CHD3表达促进人胚胎干细胞向血管内皮细胞定向分化的机制研究

Angiogenesis plays very important roles physiologically and pathologically in both cardiovascular diseases and tumorigenesis. However, the detailed molecular mechanism is still unclear because of its complexity. Directional differentiation from human embryonic stem cells (hESCs) to endothelial cells (ECs) could be a useful cell model for investigation of angiogenesis. Our previous study revealed that overexpression of FLI1, as well as activation of protein kinase C (PKC) simultaneously, could rapidly and evenly differentiate more than 90% hESCs to endothelial progenitor-like cells (iECs) in only 3 days.
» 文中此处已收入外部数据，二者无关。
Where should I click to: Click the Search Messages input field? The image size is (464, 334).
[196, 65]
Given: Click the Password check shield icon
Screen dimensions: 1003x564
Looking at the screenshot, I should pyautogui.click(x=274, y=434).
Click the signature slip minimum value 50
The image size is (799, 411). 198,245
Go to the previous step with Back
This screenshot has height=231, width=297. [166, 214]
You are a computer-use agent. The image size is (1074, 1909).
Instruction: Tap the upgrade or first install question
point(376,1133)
Further investigation showed that CHD3, a member of CHD superfamily, is significantly upregulated during the induction. Knockdown of CHD3 dramatically decreases the differentiation efficiency, which implies that CHD3 plays an important role in EC differentiation, while the mechanism is far from clear. In this project, we will firstly elucidate the effect of CHD3 to hESC-EC differentiation in two induction systems (including our newly established system) by knockdown/knockout approach. Moreover, the downstream signaling pathway and interacting proteins will be identified by combining the multi-omics data including RNAseq, CHIP-Seq, and mass spectrum followed CHIP. Finally, we will establish knockout mice model to verify the function of CHD3 in angiogenesis. Hopefully, our project will offer a new angle for the mechanism of angiogenesis.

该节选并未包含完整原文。